WHAT IS NEEDED: If a line includes "Hamdan", copy it out of the entries.

Stored records:
=-=-=-=-=

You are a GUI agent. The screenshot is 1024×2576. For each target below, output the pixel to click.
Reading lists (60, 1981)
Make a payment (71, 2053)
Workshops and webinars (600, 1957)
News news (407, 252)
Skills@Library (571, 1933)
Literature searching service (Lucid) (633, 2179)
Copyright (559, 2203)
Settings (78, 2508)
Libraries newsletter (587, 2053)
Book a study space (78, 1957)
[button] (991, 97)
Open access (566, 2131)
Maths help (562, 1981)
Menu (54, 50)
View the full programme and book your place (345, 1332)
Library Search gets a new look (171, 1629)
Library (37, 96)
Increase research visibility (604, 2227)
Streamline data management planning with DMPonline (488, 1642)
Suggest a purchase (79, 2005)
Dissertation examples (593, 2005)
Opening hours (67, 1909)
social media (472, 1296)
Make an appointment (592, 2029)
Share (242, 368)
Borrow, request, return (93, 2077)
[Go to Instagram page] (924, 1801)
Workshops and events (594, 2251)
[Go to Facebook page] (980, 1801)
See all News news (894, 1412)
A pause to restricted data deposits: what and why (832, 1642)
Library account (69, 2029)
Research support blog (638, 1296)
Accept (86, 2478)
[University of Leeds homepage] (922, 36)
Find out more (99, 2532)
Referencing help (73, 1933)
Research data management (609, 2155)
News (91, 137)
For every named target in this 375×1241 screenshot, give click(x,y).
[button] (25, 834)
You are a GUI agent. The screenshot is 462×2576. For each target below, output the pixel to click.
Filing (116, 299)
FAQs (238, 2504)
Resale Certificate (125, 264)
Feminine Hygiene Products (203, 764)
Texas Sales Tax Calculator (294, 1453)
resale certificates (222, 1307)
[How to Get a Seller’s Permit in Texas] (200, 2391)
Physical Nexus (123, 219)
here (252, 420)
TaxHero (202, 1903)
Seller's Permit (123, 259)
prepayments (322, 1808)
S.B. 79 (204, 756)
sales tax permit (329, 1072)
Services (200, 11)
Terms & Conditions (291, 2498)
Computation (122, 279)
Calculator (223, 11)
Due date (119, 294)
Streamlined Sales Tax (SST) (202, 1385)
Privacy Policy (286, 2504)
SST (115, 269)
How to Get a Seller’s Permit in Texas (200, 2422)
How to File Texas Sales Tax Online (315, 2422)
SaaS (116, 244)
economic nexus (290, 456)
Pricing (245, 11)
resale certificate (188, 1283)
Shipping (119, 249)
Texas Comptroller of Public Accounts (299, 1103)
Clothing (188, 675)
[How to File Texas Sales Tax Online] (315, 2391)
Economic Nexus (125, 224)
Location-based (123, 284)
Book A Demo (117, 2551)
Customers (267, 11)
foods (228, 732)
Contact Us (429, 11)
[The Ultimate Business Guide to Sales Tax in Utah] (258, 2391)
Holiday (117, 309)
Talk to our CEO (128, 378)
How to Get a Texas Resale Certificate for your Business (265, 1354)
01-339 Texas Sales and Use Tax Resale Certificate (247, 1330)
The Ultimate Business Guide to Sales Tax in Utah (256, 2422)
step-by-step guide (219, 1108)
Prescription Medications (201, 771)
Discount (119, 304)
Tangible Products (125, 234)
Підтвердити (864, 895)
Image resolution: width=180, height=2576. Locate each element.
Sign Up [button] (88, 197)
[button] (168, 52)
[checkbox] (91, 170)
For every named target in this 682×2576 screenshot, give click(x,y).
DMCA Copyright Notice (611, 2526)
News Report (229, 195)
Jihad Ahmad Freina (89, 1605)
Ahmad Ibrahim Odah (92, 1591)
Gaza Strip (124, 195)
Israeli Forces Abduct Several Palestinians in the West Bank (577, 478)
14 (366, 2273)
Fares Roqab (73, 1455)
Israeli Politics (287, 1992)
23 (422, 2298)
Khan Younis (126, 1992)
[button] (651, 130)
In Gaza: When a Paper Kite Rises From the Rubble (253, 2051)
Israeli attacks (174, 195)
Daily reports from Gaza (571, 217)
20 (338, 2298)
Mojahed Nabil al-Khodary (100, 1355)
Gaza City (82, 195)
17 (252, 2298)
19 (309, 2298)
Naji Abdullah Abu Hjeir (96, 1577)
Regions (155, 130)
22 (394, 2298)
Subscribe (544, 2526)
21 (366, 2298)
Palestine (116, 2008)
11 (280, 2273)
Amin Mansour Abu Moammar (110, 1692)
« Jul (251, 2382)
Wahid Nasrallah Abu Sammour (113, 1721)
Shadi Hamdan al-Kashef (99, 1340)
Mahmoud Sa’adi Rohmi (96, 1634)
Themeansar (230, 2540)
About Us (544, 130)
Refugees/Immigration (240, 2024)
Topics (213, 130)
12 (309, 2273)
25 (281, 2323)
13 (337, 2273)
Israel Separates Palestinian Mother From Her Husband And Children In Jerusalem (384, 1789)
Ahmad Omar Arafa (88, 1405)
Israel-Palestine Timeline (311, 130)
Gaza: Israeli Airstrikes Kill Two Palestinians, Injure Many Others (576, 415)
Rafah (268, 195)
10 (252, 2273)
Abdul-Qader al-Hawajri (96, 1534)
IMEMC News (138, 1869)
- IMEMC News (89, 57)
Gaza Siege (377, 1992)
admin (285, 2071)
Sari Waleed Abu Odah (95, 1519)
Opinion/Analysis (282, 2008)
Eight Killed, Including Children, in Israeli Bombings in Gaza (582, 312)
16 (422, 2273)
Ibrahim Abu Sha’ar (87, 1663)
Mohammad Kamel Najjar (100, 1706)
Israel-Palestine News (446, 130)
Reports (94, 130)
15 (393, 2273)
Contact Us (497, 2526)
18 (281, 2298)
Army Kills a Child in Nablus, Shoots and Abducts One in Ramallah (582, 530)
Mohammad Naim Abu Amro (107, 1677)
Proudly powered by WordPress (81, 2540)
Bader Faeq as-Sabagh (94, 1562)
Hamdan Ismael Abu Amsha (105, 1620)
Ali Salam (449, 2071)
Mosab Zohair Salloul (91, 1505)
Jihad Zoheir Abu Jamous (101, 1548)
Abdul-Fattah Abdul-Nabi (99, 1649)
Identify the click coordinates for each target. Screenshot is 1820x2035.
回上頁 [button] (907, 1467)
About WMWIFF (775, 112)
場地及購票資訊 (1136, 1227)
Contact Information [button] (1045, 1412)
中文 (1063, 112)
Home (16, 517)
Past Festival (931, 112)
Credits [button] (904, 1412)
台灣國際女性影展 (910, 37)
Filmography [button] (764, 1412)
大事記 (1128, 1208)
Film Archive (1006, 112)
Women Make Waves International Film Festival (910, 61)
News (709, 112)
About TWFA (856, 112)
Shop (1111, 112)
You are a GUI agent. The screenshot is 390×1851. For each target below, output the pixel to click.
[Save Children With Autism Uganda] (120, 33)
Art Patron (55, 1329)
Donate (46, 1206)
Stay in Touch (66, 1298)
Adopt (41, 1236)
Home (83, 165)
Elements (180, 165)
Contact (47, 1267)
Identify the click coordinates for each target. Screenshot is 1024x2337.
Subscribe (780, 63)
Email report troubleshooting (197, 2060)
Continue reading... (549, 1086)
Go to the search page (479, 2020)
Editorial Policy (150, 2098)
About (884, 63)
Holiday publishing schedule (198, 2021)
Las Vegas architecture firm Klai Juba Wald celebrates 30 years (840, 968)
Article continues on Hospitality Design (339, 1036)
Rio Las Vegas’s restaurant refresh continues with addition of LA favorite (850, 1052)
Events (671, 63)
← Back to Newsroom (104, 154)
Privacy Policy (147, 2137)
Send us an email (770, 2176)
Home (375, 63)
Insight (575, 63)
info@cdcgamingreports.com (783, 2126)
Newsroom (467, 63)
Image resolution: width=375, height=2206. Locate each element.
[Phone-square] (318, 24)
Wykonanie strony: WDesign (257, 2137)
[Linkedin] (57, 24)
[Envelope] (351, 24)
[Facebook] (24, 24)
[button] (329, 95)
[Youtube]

=-=-=-=-=

TASK SOLUTION:
Shadi Hamdan al-Kashef (99, 1340)
Hamdan Ismael Abu Amsha (105, 1620)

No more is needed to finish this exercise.